Mentor Program Builds Capacity for Conservation Success
“The main objective of the MENTOR-Bat program is to strengthen technical and leadership capacity in early-career conservation leaders of Cameroon, Colombia, and Indonesia so they can promote healthy environments where bats and people can coexist sustainably.”
—Luz de Wit
“The main objective of the MENTOR-Bat program is to strengthen technical and leadership capacity in early-career conservation leaders of Cameroon, Colombia, and Indonesia so they can promote healthy environments where bats and people can coexist sustainably,” says Luz de Wit, Ph.D., who is BCI’s MENTOR-Bat Program Coordinator. “It creates new links between the nodes that make up the vast network of scientists and conservation leaders focused on protecting bats, their habitats, and the people who interact with and benefit from bats.”

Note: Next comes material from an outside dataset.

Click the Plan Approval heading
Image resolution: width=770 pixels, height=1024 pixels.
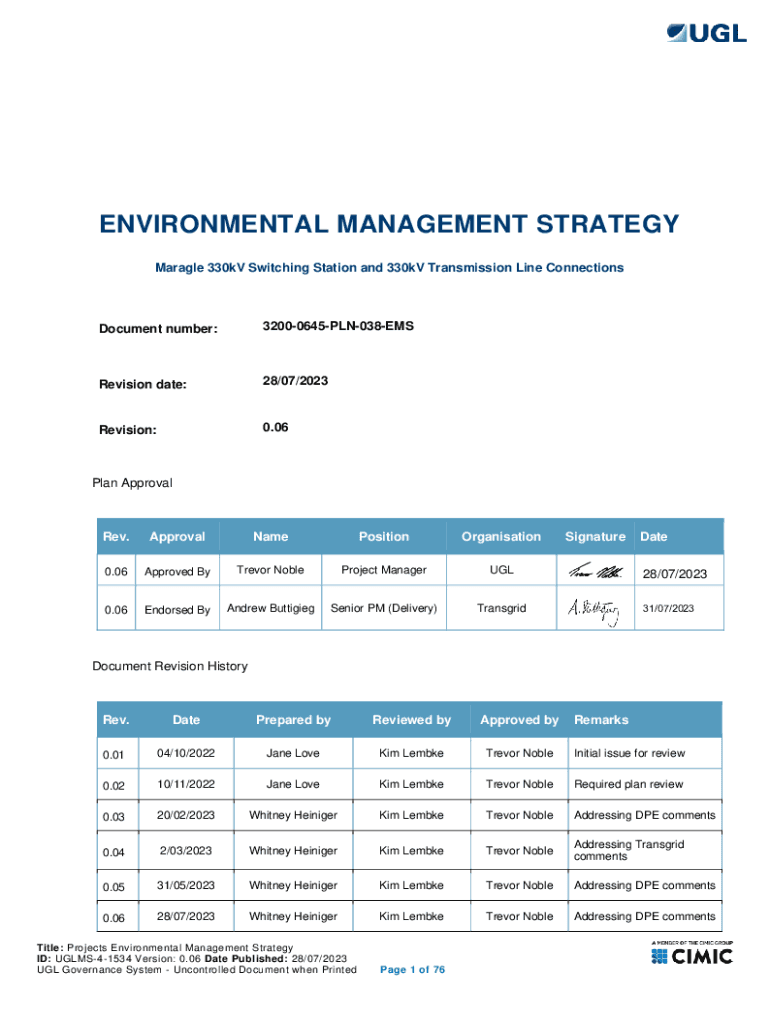point(132,483)
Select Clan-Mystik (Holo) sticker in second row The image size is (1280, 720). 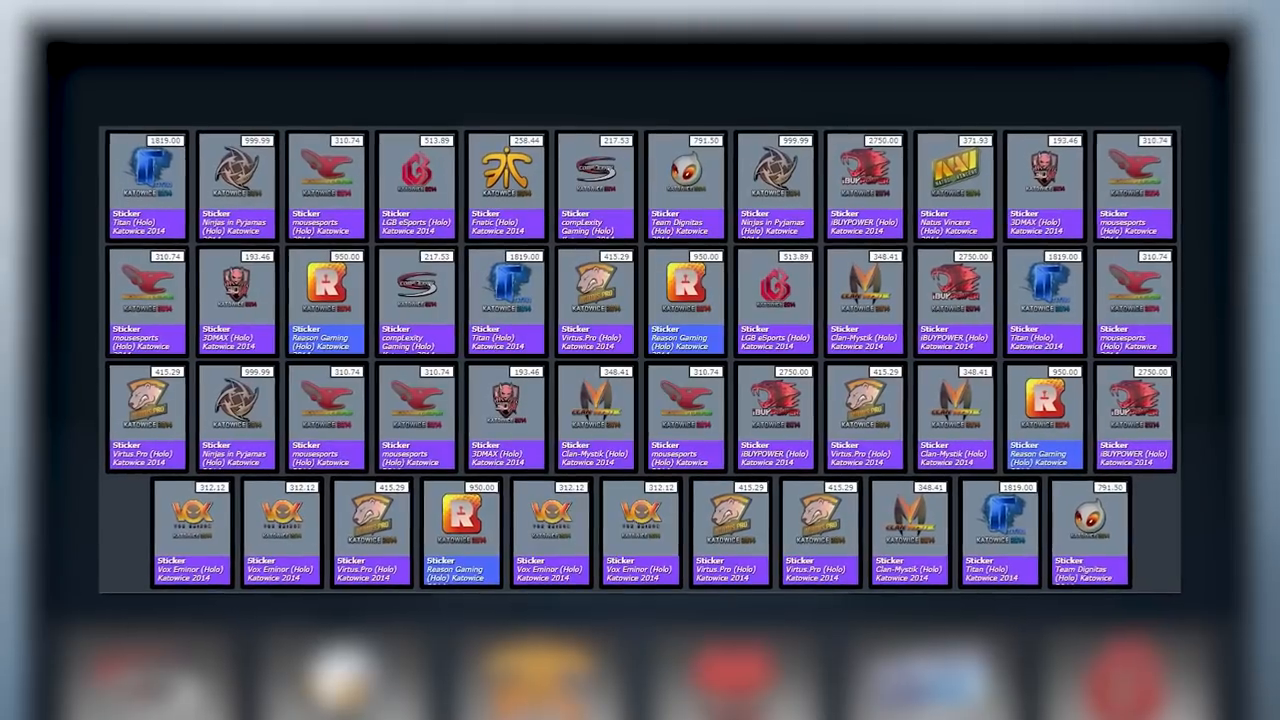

The next generation of bat conservationists
Sigit Wiantoro, Mentor
“MENTOR-Bat’s transdisciplinary team of conservationists—with backgrounds in veterinary science, virology, public health, caves and culture, and bat research—will add new capacity to bat conservation to creatively address threats and implement One Health solutions for the well-being of humans, bats, and ecosystems,” says Daphne Carlson (DVM, PhD), who is the Head of the USFWS Division of International Conservation.
The expected outcomes of the MENTOR-Bat Program include an “increased capacity and knowledge to reduce direct threats to bats in ways that benefit bat, human, and environmental health,” says de Wit. These aims will be achieved through academic and field-based training and robust mentoring, which ultimately will help advance global, national, and local bat conservation.